Deep Learning’s Short Course ChatGPT Prompt Engineering for Developers
Deep Learning’s AI short course is presented in collaboration with OpenAI, the creators of ChatGPT. In only one hour, beginner to advanced students will learn prompt engineering best practices, discover new ways to use large language models (LLMs), and gain hands-on practice writing and iterating their own prompts on ChatGPT. Students will also learn how to build a custom chatbot. The course presenters say that only a basic understanding of Python is needed for success in this course.
GSD Council’s Prompt Engineering Certificate
There are no prerequisites for the GSDC Prompt Engineering certification. However, some experience or knowledge of engineering principles and practices is recommended. The syllabus contains 14 chapters, and testing is an hour-long exam with 40 multiple choice questions. This is a good leg-up for AI career opportunities and to develop practical skills for real-world applications.

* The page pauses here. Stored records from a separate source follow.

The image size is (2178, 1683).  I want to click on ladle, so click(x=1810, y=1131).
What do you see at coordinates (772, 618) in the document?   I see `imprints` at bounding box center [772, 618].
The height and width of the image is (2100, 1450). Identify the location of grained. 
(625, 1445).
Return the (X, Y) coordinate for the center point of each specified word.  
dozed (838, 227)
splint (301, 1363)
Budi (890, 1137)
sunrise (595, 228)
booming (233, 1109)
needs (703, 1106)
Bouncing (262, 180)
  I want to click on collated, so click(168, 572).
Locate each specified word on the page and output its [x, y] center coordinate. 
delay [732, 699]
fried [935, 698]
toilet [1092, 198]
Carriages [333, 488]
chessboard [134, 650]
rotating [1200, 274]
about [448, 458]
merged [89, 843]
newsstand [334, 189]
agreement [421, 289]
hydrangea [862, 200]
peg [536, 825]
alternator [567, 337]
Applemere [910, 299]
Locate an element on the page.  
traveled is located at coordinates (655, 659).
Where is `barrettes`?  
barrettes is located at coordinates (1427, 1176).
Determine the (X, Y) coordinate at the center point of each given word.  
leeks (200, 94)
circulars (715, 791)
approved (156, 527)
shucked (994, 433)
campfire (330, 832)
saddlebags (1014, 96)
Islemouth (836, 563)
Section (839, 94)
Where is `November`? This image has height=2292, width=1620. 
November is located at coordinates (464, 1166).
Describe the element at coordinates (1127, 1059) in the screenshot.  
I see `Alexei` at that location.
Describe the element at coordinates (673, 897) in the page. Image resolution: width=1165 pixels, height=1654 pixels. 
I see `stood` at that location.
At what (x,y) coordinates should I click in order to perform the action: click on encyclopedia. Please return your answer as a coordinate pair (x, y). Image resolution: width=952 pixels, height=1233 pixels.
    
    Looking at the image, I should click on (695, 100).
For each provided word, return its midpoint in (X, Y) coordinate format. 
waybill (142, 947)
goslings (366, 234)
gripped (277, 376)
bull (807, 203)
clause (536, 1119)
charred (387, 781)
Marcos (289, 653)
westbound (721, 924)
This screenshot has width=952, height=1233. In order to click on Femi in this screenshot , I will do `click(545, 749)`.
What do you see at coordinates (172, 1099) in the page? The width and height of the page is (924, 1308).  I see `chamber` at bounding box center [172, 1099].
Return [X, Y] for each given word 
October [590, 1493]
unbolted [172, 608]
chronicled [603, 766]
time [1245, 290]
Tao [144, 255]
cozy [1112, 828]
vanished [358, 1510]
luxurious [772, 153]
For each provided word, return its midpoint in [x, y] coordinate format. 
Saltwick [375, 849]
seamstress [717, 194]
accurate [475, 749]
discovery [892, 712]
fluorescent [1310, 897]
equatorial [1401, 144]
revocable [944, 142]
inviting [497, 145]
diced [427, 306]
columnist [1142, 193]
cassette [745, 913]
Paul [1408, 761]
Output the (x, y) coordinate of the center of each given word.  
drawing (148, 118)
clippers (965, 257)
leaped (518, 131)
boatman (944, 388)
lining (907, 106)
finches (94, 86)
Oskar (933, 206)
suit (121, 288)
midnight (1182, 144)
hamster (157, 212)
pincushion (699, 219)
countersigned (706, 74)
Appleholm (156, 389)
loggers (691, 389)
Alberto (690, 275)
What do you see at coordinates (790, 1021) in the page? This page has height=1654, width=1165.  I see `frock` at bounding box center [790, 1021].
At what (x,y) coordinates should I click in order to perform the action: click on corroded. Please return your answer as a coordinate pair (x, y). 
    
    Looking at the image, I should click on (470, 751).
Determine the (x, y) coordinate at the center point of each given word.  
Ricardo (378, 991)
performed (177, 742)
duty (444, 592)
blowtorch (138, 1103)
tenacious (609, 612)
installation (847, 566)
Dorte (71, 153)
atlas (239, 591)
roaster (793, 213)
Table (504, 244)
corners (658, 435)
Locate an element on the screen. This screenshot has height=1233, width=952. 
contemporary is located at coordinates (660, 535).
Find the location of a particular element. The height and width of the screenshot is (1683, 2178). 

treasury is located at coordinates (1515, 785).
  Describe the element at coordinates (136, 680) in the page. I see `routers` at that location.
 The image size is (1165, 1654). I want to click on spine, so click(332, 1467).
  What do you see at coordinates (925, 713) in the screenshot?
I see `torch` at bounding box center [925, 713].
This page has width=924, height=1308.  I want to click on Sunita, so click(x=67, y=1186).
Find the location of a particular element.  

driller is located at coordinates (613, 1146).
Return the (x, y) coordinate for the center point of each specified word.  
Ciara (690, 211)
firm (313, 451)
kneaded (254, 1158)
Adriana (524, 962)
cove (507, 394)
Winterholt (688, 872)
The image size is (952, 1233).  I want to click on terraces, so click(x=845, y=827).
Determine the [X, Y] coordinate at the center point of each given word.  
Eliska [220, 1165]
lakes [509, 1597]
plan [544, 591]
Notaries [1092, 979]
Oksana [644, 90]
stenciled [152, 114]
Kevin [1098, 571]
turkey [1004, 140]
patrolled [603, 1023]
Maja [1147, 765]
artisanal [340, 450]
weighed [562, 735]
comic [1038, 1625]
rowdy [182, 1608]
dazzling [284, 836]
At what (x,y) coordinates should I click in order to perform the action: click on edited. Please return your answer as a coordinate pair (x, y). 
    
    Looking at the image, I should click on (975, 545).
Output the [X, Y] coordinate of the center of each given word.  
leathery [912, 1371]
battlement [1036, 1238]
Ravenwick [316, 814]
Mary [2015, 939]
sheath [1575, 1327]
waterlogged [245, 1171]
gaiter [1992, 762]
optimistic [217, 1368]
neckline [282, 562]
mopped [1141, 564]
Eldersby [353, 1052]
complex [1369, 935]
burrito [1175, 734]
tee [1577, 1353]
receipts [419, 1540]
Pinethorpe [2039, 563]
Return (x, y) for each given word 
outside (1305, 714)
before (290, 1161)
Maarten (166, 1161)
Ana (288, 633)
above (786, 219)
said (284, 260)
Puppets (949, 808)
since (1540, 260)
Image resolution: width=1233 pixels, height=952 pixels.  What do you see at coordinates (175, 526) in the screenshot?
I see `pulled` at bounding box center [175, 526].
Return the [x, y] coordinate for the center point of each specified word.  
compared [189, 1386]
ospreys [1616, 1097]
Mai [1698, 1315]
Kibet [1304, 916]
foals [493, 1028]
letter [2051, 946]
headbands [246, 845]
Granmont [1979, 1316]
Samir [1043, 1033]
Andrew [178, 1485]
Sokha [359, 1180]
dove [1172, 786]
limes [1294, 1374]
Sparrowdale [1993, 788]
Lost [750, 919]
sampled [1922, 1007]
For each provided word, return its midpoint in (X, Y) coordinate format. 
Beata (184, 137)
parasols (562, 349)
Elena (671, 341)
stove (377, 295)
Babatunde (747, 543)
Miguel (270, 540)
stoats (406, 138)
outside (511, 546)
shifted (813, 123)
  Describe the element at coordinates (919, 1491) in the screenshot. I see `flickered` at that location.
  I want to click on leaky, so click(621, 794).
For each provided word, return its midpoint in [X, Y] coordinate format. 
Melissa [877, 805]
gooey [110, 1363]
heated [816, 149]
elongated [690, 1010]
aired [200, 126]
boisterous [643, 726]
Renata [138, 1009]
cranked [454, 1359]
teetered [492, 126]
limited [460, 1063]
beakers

Udacity’s Natural Language Processing Nanodegree
A “nanodegree” program is a project- and skills-based educational program that offers a credential once it is successfully completed. Udacity’s nanodegree programs are built from collaboration with industry leaders like Google, GitHub, and others. Learners in the Udacity nanodegree program for machine learning can learn directly from Google’s Deep Learning experts. There are several courses in this online program that introduce and explore the fundamentals of natural language processing (NLP). Students can earn a certification of completion after about two months of skills development and real-world projects.